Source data
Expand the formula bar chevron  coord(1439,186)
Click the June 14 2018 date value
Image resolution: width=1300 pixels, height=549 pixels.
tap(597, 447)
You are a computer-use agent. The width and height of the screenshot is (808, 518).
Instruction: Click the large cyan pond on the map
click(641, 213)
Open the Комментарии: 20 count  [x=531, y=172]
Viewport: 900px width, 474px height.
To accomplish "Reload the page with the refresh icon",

...

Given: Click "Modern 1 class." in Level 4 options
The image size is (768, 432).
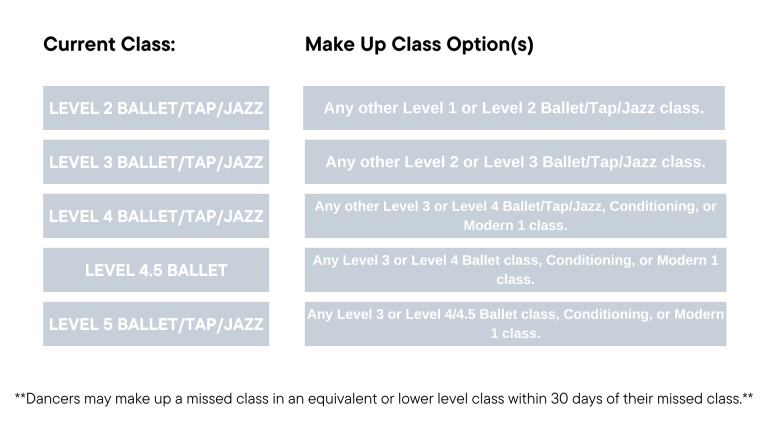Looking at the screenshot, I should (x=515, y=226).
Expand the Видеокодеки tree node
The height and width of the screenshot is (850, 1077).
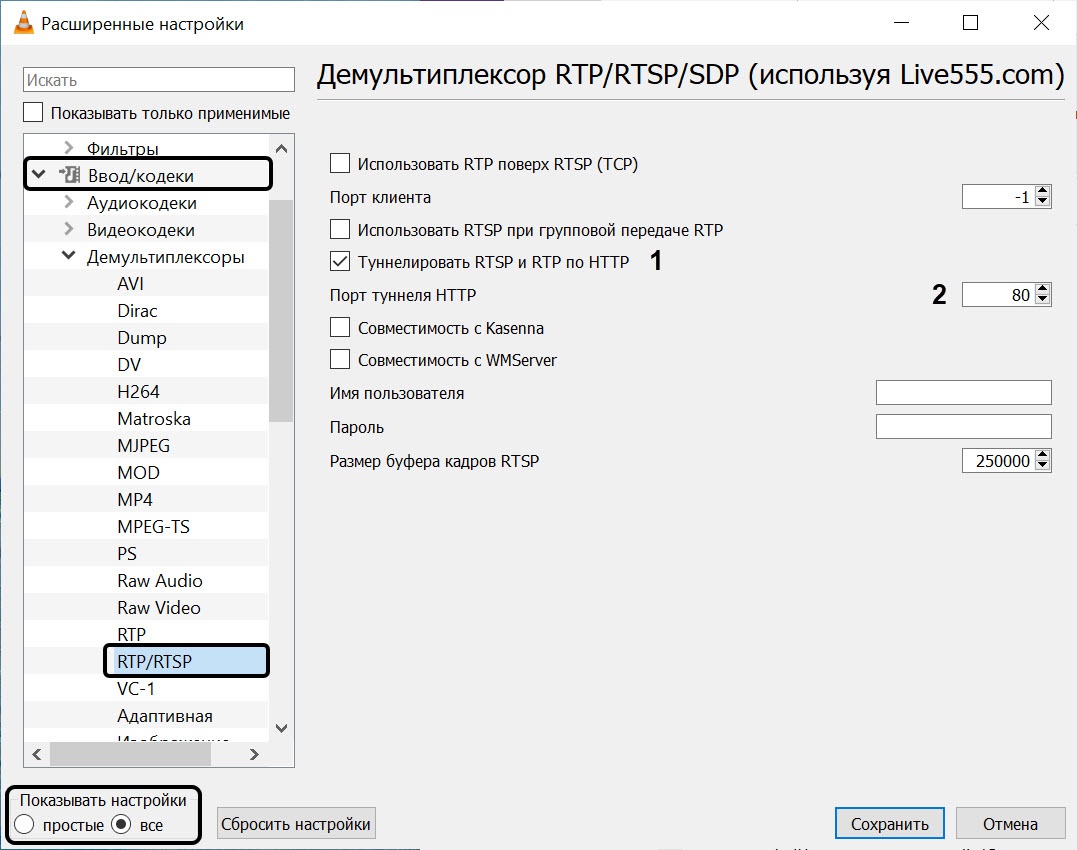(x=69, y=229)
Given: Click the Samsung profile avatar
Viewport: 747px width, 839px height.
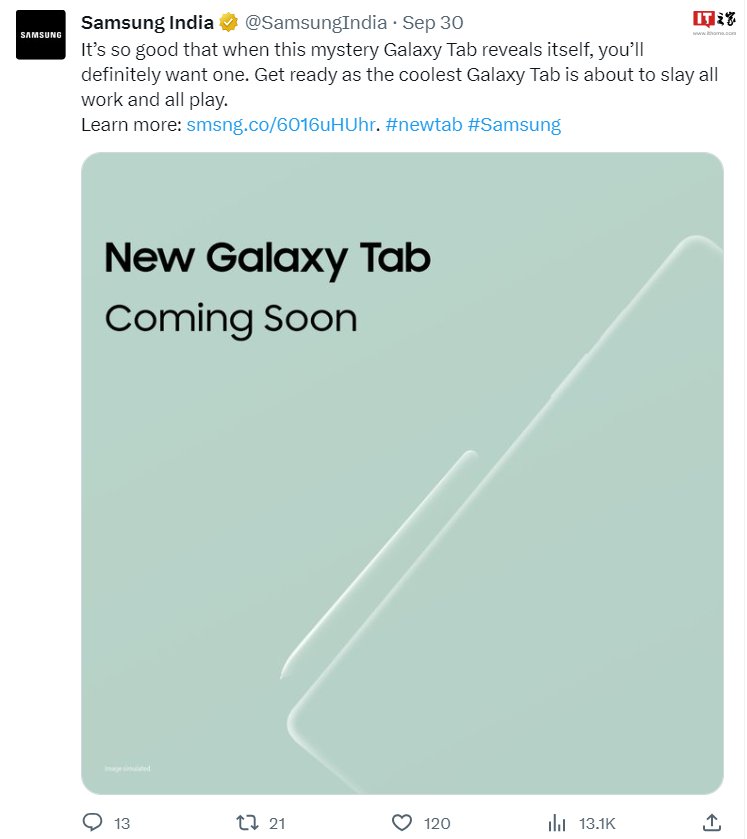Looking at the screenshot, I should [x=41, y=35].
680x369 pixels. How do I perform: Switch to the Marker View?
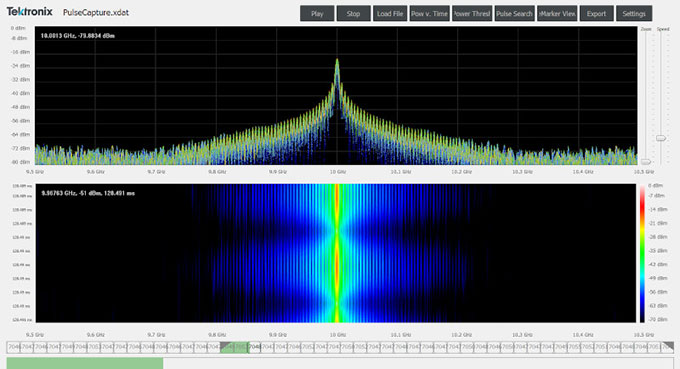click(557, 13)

---

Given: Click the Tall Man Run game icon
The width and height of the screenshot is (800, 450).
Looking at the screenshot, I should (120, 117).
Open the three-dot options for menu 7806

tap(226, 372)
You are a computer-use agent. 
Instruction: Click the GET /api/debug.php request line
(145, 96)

Assignment = What you give back should be exactly the lines of the data above from the line with "Instruction: Click the large" through the line with "the page with", both of those included, and nothing more.

Result of the task =
Instruction: Click the large cyan pond on the map
click(641, 213)
Open the Комментарии: 20 count  [x=531, y=172]
Viewport: 900px width, 474px height.
To accomplish "Reload the page with the refresh icon",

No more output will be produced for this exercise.